I suspect I am BU and that this thread will descend into breed-bashing madness but as an antithesis to all the recent big dog-hating threads I'm going to tell you anyway.
I was walking my Beagle cross and Chihuahua when I noticed it walking with two (stereotypical bull breed owner looking) young men. I pulled my dogs to the side of the path partly because we were being harassed by an offlead obese chocolate lab owned by an old lady who either didn't notice or didn't care that her dog kept getting tangled in my Beagle's lead, and partly because my Beagle is a pup and I like greetings to be controlled as he can get over-excited.
The lads politely asked if the dogs could greet each other and I agreed. The first thing I noticed was how utterly stunning this dog was. It had a gorgeous, shiny blue coat and was clearly very well taken care of.
The next thing I noticed was how impeccably behaved it was. It stood between it's owner's legs as it was told to and politely greeted both my dogs with perfect, relaxed body language and didn't bat an eyelid when the obese lab tried to mount it.

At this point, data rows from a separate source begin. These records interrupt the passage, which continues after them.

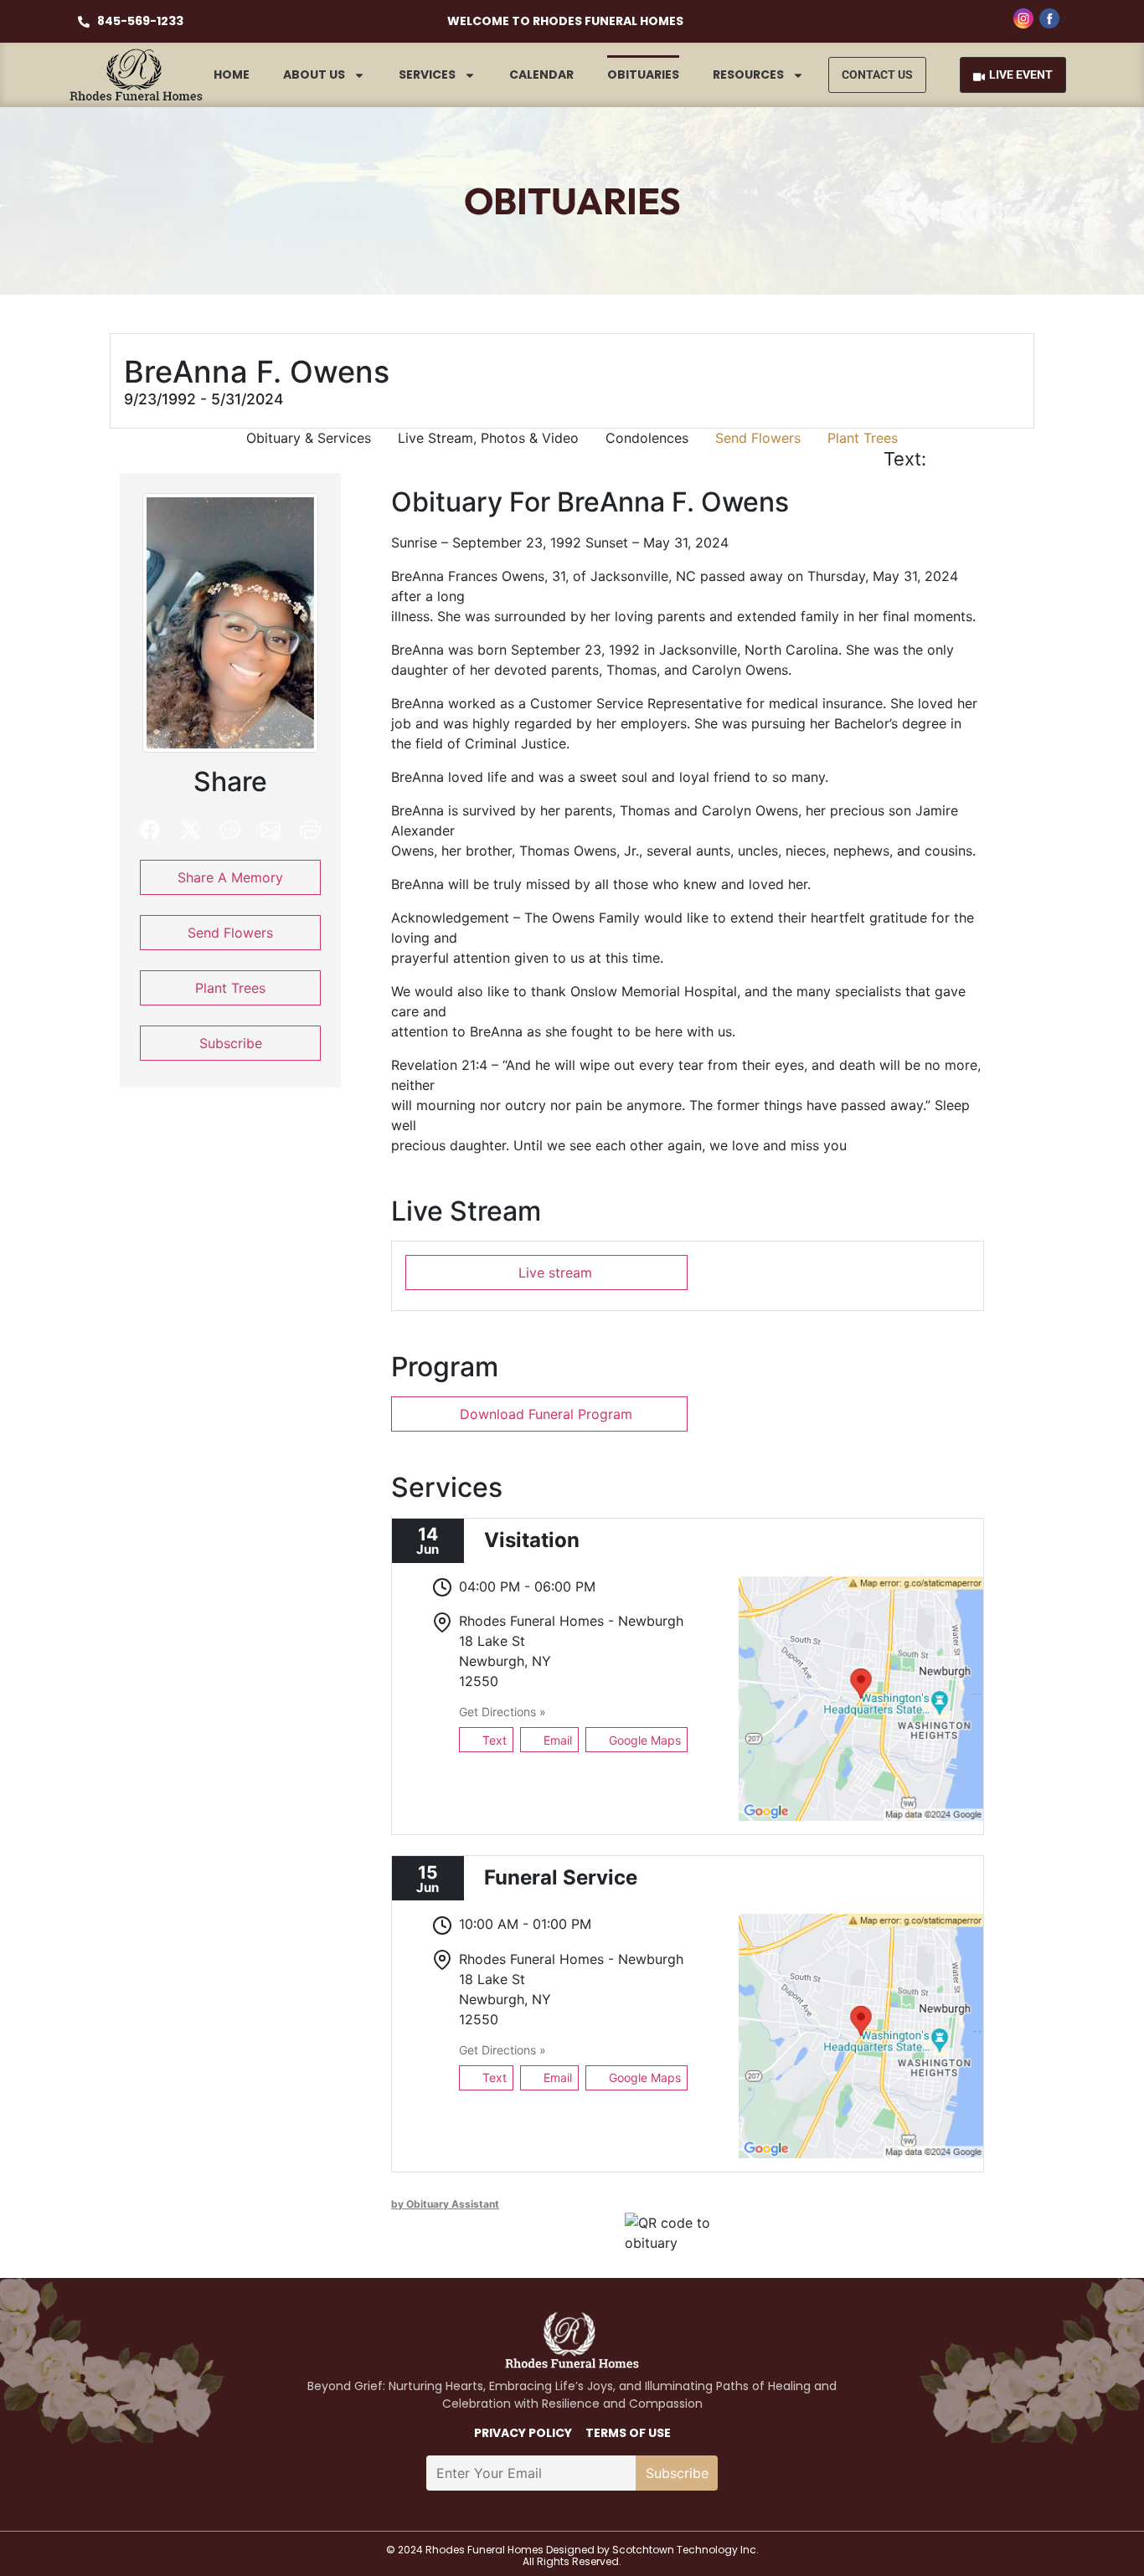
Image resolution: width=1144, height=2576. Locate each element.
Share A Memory (230, 877)
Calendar (541, 74)
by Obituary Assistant (445, 2204)
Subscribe (230, 1043)
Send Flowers (758, 437)
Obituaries (643, 74)
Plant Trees (862, 437)
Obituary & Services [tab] (308, 437)
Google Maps (643, 1740)
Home (232, 74)
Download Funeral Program (546, 1414)
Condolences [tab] (646, 437)
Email (556, 1740)
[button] (952, 459)
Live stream (553, 1272)
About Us (314, 74)
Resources (748, 74)
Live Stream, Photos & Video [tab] (488, 437)
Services (427, 74)
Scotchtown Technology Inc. (685, 2550)
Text (493, 1740)
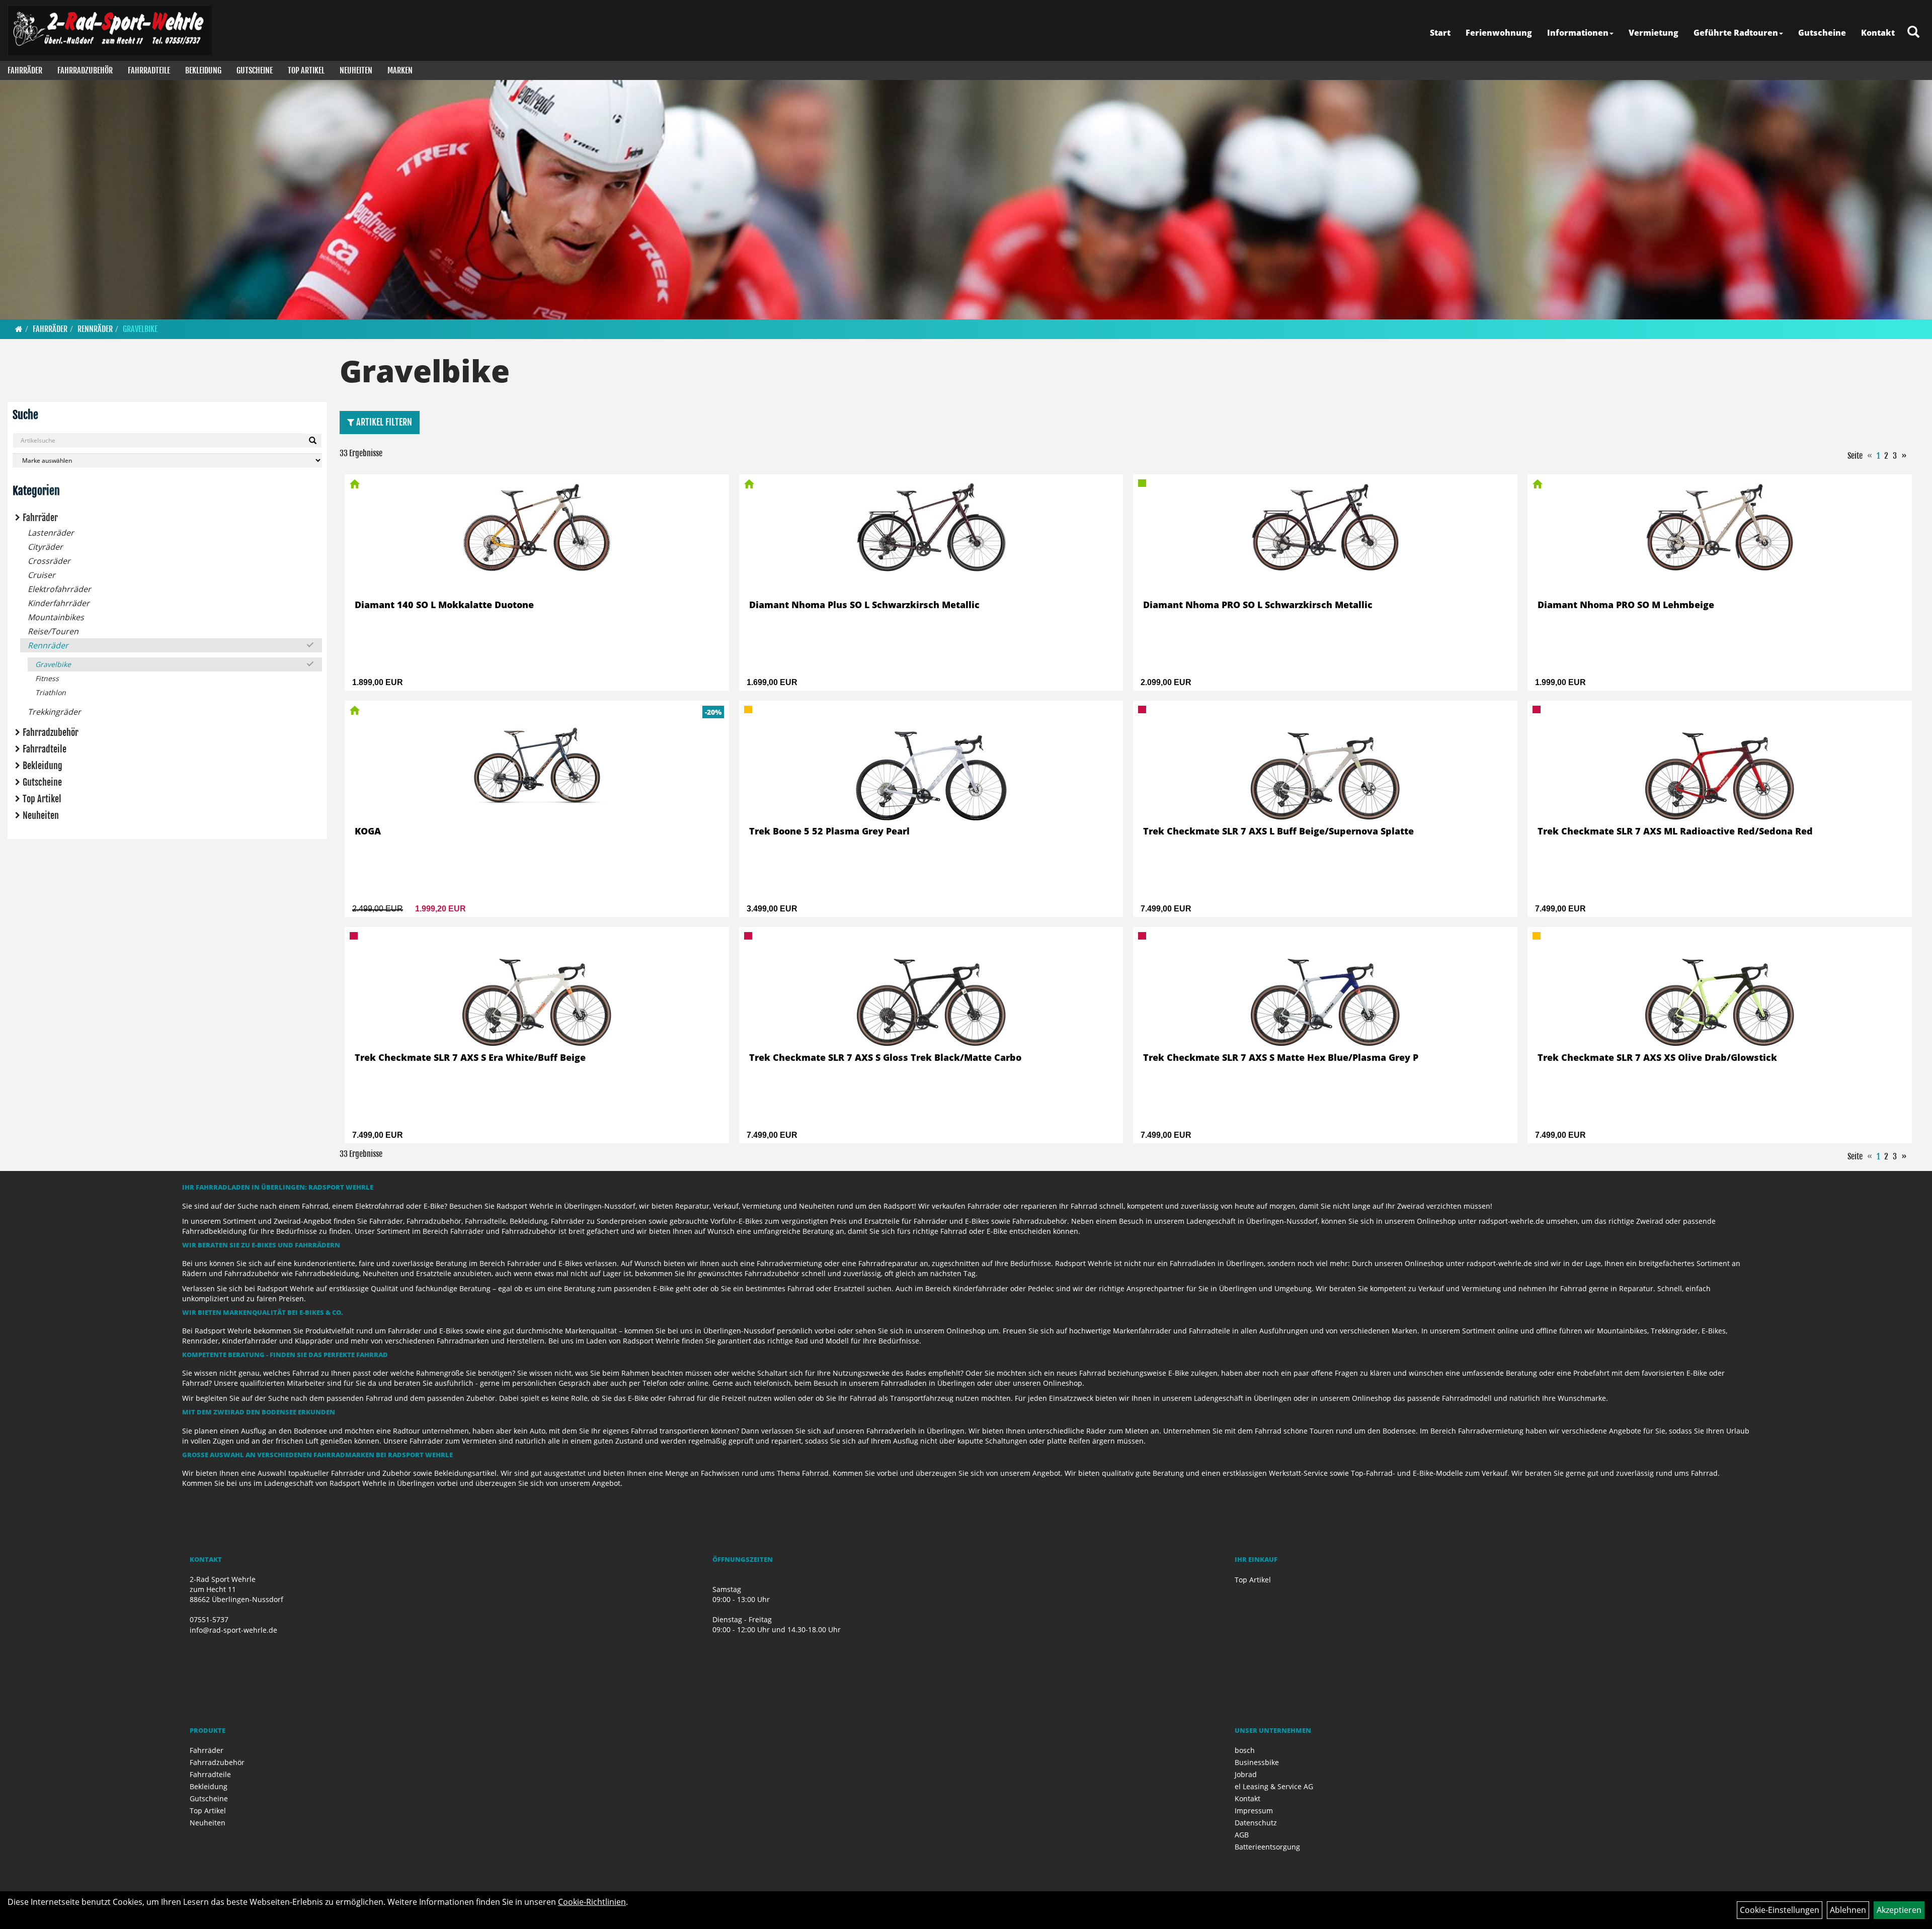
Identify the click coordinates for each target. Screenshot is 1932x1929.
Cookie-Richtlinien (592, 1901)
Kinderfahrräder (59, 603)
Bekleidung (203, 70)
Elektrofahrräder (59, 589)
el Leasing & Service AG (1274, 1786)
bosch (1245, 1750)
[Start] (19, 329)
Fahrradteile (149, 70)
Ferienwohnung (1499, 32)
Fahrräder (25, 70)
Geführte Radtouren (1736, 32)
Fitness (47, 678)
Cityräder (45, 546)
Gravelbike (140, 329)
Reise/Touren (53, 631)
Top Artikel (306, 70)
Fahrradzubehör (85, 70)
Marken (400, 70)
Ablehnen (1848, 1909)
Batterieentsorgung (1267, 1847)
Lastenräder (51, 532)
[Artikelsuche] (1913, 32)
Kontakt (1878, 32)
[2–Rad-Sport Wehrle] (110, 30)
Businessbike (1257, 1762)
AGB (1242, 1834)
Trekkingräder (54, 711)
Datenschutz (1256, 1822)
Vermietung (1653, 32)
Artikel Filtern (383, 422)
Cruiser (41, 574)
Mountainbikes (56, 617)
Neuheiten (356, 70)
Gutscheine (1822, 32)
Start (1440, 32)
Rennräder (95, 329)
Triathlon (50, 692)
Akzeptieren (1899, 1909)
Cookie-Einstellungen (1779, 1909)
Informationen (1577, 32)
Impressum (1254, 1810)
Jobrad (1246, 1774)
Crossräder (49, 560)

Its behaviour was so calm and confident that my chihuahua, who had so far hidden from all the offlead spaniels, JRTs, and Labs who tried to greet her, ventured out from under the Beagle and said hello to it.
The lads told me it was only 11 months old and they've been socializing and clicker training it every day since it was 12 weeks old and it's just passed its Good Citizen bronze award.
It's the first time I ever met one of these in RL and I am besotted. It made a refreshing change to all the "friendly family" dogs who run at my on-lead dogs without invitation and jump all over us. I would much rather encounter a hundred of these dogs than one more out-of-control, off-lead springer spaniel.
Anecdata, I know, but it does support the theory that it is the owner and not the breed to blame for the recent rise in attacks by these dogs.